___ Given passage

Creators Behind FX Series ‘The Patient’ Explain How the Show Explores Jewish Trauma, Themes of Intolerance
Joel Fields and Joe Weisberg, the two creators behind the new FX limited series “The Patient,” talked in a new interview about how their psychological thriller addresses a father-son conflict that stems out of their differences in Judaism and trauma as it relates to the Holocaust.
In the series “The Patient,” which premiered on Hulu on Tuesday, actor Steve Carell plays a Jewish psychologist named Dr. Alan Strauss who is kidnapped and held as a chained prisoner by one of his patients, a serial killer named Sam, played by Domhnall Gleeson. Sam wants to stop his killing spree and needs the help of the doctor in order to overcome his homicidal urges.
While alone in captivity Alan is forced to also work through his own repressed issues, including his estrangement from his religious son — whose conversation to Orthodox Judaism alienated him from his family —the recent death of his wife, who was a cantor, and Alan’s repeated nightmares of the Holocaust.
“For us, we had this idea of a serial killer kidnapping a therapist, and we thought that was good, and then we started trying to flesh out the characters, and one of the things we thought of was, let’s make this guy Jewish and let’s give him a wife who’s a cantor … let’s give him a kid who’s orthodox who he’s having trouble with,” Weisberg, who with Fields were also the executive producers of the widely popular television show “The Americans,” told The Daily Beast in an interview on Wednesday.
“And the whole thing started to just expand and have a richness and fullness and a relationship to our own personal lives too,” he added. “We recognized pretty quickly was going to be very, very rich to explore, and add a level of depth to it that is part of what makes good drama.”

______
___ Excerpted data

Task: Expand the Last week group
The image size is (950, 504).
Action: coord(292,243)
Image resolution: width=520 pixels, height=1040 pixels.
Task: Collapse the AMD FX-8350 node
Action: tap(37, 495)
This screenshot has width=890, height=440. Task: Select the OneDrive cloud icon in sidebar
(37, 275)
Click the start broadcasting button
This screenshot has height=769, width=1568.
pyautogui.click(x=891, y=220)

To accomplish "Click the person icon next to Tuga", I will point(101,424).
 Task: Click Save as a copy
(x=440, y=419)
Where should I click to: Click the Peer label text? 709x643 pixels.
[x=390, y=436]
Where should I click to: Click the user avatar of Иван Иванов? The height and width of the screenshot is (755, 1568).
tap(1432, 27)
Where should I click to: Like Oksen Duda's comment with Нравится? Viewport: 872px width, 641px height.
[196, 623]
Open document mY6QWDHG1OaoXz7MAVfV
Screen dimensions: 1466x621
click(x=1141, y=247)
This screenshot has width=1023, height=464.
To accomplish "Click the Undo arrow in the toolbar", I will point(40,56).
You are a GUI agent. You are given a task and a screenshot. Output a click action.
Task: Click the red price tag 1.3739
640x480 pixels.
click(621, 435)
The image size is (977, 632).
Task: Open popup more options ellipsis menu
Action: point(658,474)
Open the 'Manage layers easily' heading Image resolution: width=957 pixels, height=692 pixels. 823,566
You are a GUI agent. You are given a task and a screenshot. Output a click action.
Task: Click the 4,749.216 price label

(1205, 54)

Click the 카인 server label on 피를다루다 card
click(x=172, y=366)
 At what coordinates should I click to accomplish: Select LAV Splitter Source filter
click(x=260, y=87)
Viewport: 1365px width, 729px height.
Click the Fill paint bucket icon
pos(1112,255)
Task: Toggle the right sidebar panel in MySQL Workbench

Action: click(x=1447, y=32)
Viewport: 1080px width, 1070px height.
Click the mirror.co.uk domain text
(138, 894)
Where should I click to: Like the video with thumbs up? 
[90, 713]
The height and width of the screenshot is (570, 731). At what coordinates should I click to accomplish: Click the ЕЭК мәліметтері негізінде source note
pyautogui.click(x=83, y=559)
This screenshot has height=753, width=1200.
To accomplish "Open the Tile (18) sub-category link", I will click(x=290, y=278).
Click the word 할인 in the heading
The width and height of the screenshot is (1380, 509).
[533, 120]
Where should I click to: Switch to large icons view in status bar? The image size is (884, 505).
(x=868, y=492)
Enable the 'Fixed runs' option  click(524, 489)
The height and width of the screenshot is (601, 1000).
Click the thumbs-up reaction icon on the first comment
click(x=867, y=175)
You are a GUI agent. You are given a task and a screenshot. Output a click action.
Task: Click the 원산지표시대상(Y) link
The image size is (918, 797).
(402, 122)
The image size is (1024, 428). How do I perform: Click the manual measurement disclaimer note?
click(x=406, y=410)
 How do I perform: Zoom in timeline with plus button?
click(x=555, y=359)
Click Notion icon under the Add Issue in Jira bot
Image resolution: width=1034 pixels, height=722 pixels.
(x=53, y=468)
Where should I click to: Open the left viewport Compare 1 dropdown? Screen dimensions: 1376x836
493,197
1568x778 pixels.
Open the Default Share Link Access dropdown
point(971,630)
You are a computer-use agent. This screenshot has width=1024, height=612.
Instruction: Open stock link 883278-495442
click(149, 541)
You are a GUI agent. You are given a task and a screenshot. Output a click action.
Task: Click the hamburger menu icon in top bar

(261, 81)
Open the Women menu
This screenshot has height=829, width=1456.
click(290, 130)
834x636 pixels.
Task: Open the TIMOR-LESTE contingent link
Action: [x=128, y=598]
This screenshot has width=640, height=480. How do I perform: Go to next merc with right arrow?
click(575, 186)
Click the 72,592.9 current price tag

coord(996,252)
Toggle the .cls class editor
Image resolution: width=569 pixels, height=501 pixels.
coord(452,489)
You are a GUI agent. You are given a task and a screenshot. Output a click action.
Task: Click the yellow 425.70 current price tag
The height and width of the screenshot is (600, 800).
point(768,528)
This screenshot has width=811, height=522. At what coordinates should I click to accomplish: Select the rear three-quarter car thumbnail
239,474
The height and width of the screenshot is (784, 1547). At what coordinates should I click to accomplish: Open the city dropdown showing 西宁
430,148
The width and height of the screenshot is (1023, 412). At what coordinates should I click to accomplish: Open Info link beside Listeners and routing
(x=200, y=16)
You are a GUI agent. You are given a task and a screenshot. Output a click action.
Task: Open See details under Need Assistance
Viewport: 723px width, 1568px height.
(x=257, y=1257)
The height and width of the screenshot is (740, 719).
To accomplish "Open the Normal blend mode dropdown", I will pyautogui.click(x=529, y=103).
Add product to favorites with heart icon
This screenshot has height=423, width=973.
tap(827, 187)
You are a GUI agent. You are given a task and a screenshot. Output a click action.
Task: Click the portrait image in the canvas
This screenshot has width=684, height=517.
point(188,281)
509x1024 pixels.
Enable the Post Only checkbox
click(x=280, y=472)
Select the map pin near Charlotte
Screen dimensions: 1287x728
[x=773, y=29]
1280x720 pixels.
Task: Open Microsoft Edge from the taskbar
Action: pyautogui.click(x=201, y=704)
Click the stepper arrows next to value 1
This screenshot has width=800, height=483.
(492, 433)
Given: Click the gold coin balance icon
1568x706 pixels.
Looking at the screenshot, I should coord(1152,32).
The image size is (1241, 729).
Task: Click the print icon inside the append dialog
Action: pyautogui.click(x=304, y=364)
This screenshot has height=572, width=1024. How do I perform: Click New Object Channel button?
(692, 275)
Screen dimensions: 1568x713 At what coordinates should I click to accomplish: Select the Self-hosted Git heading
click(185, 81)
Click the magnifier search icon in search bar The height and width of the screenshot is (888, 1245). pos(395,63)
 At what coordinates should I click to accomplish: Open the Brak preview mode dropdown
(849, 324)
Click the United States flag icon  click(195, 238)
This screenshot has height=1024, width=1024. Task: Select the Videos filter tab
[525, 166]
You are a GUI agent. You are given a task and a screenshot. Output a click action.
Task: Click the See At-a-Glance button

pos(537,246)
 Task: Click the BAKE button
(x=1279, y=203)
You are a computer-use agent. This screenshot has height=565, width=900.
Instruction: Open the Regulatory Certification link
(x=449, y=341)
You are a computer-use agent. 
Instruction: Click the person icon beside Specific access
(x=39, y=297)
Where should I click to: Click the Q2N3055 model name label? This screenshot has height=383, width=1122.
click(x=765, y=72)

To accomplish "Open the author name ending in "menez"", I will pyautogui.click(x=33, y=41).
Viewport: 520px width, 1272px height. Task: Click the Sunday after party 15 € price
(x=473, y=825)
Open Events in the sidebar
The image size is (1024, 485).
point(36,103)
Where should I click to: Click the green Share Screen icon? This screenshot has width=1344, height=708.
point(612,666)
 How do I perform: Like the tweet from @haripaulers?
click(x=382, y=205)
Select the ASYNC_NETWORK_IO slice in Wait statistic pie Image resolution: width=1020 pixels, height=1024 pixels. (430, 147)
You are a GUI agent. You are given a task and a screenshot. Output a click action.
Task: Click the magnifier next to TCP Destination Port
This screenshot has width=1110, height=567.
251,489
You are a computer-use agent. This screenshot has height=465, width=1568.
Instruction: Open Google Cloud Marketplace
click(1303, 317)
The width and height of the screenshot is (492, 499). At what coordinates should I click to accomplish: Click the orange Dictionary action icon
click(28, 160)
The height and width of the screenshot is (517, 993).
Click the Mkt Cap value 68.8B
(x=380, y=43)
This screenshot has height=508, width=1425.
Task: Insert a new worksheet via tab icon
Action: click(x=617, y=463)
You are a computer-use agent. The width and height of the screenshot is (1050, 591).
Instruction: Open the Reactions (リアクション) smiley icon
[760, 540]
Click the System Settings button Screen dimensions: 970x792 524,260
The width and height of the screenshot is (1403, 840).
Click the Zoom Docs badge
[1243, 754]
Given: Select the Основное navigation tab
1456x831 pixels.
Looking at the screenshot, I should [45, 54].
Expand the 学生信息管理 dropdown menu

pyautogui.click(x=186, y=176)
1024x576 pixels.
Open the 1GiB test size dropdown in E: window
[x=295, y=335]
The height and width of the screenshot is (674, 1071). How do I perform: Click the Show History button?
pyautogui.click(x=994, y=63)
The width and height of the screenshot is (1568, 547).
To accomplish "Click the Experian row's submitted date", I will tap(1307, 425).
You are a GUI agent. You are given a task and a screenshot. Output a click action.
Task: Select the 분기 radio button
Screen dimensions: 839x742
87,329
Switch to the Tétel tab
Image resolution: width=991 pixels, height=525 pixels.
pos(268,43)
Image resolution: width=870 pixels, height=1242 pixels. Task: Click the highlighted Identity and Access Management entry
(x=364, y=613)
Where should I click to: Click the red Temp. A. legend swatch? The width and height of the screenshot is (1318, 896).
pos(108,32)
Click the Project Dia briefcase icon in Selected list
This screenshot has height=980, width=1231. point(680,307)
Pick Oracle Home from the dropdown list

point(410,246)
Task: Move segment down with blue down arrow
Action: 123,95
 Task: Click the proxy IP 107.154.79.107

______

Problem details - In the article on the FX series "The Patient," transcribe the stretch from "While alone in" through "interview on Wednesday.".

Your response -
While alone in captivity Alan is forced to also work through his own repressed issues, including his estrangement from his religious son — whose conversation to Orthodox Judaism alienated him from his family —the recent death of his wife, who was a cantor, and Alan’s repeated nightmares of the Holocaust.
“For us, we had this idea of a serial killer kidnapping a therapist, and we thought that was good, and then we started trying to flesh out the characters, and one of the things we thought of was, let’s make this guy Jewish and let’s give him a wife who’s a cantor … let’s give him a kid who’s orthodox who he’s having trouble with,” Weisberg, who with Fields were also the executive producers of the widely popular television show “The Americans,” told The Daily Beast in an interview on Wednesday.